In the past, the high court has set aside a handful of death sentences because a defense lawyer failed to tell jurors of crucial “mitigating evidence” that probably would have persuaded them to spare his life.
Monday’s decision appears to be the first in which the court has said post-traumatic stress disorder was the type of circumstance that called for leniency. It comes as thousands of U.S. soldiers are being treated for PTSD suffered as a result of the wars in Iraq and Afghanistan.
Both the Florida Supreme Court and the U.S. 11th Circuit Court of Appeals in Atlanta had upheld Porter’s death sentence, despite his overlooked military record. But the high court said those decisions were mistaken.
“George Porter is a veteran who was both wounded and decorated for his active participation in two major engagements during the Korean War; his combat service unfortunately left him a traumatized, changed man,” the justices said.
The opinion put defense lawyers in capital cases on notice that they have a duty to look into their client’s background and to tell jurors about any mitigating evidence that would call for leniency. In Porter’s case, his lawyer testified later that he had only one short meeting with his client before the trial and that he did not meet with Porter’s family and was unaware of his military record.
That information came to light only after Porter’s conviction in the Florida state courts. When Porter’s case was appealed in the federal courts, a new lawyer contacted his family, looked into his background and found new witnesses to testify for him, including his company commander from Korea.
To escape what the court called a “horrible family life” -- which included his father beating him and trying to shoot him -- Porter enlisted in the Army at 17. He was sent to fight on the front lines in Korea. Twice his division was left to hold back charging Chinese troops while the U.S. 8th Army retreated to the south. Porter’s unit fought hand-to-hand combat over five days and nights at Kunu-ri.
Less than three months later, Porter’s unit was cut off again from the 8th Army and forced to fight alone against a Chinese unit at Chip’yong-ni. Porter was wounded in both battles, and half of his comrades were killed or wounded. Lt. Col. Sherman Pratt testified in a post-conviction hearing that these were “very trying, horrifying experiences.” Porter was awarded two Purple Hearts and a Combat Infantryman Badge, along with other decorations.
Porter went AWOL after he returned to the United States. He was imprisoned but later honorably discharged, according to court documents, and never adjusted to civilian life. He suffered from nightmares, drank heavily and was prone to violent and impulsive behavior.

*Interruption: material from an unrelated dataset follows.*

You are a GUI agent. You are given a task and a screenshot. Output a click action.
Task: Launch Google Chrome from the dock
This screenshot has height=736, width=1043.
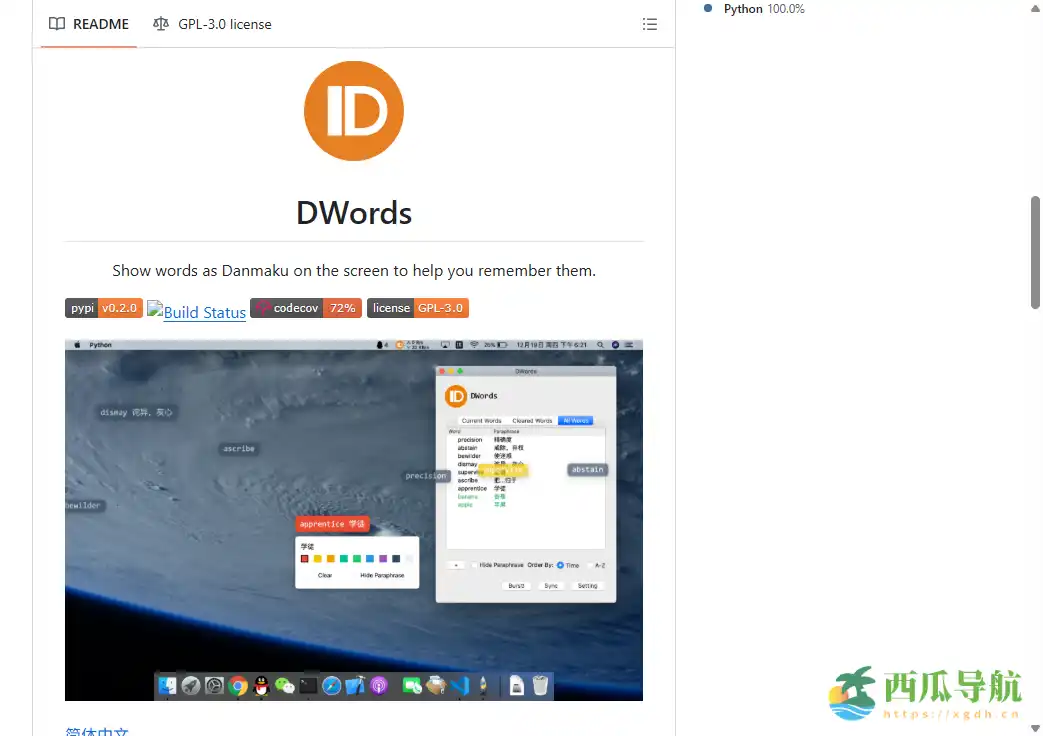tap(237, 685)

More than 30 years after his combat experience, Porter was charged with shooting and killing Evelyn Williams and Walter Burrows. There was little doubt of his guilt. Porter first decided to represent to himself, and then asked to plead guilty halfway through the trial. That evening, he tried to commit suicide in jail.
The Supreme Court focused only on whether Porter deserved to die or serve a life term in prison. Had the defense lawyer told jurors of Porter’s life history, they would likely have spared him the death penalty, the court said.

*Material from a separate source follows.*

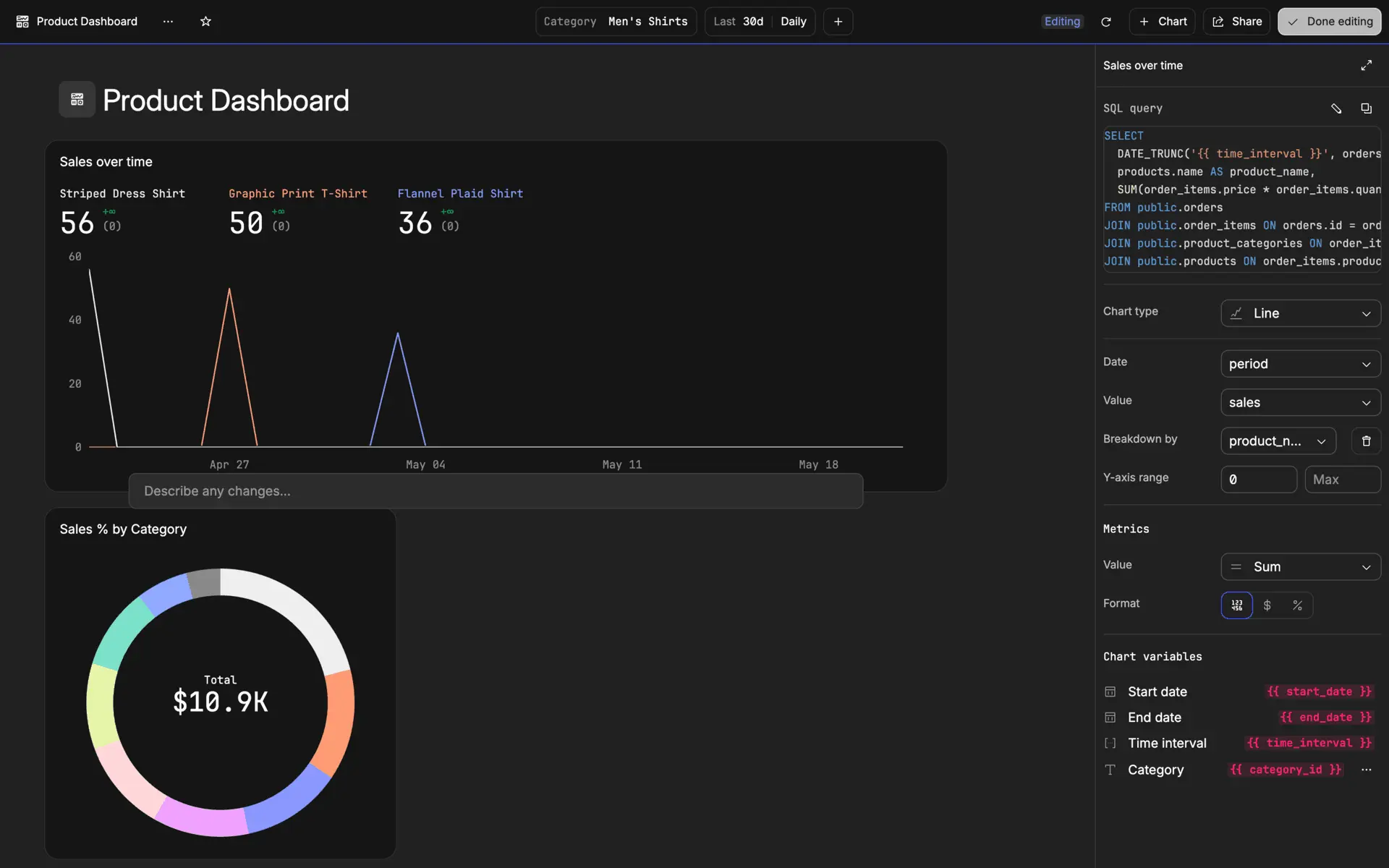Viewport: 1389px width, 868px height.
Task: Click the Done editing button
Action: [1329, 22]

By today’s standards, Porter would have been diagnosed as suffering from PTSD, the court said. It cited recent testimony before Congress from Veterans Affairs Secretary Eric K. Shinseki, who reported that 23% of those who have served in Iraq and Afghanistan and sought treatment through the VA had been “preliminarily diagnosed with PTSD.”

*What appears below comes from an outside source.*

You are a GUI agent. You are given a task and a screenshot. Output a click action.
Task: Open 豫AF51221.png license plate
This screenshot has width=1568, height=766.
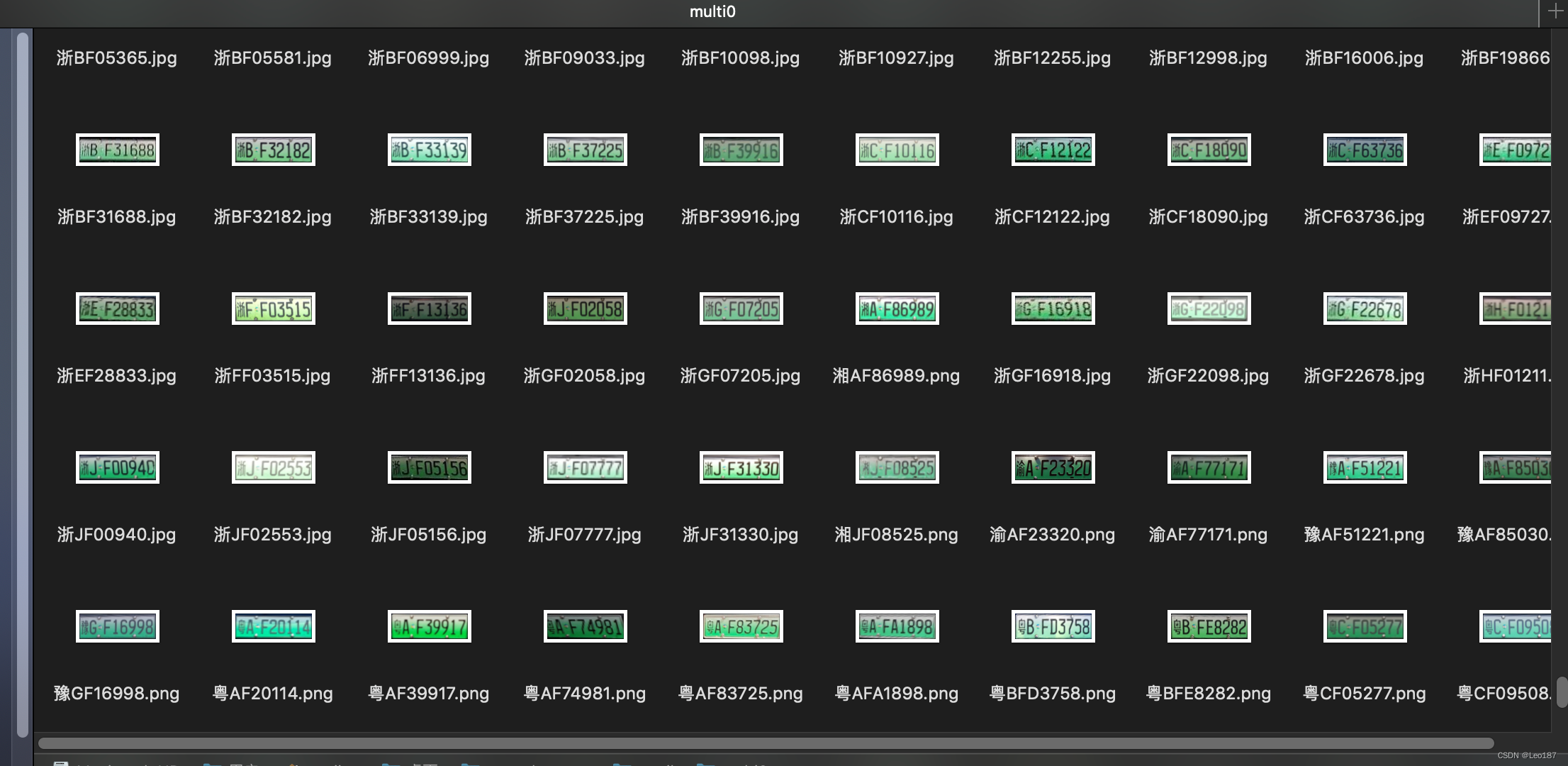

The court noted that two states -- California and Minnesota -- provide a special sentencing hearing for veterans who are convicted of crimes and may be suffering from post-traumatic stress disorder.
Among the justices, only John Paul Stevens served in the armed forces during wartime. He was a Navy intelligence officer in the Pacific during World War II. Several others, including Justices Anthony M. Kennedy, Stephen G. Breyer and Samuel A. Alito Jr., also served in the military.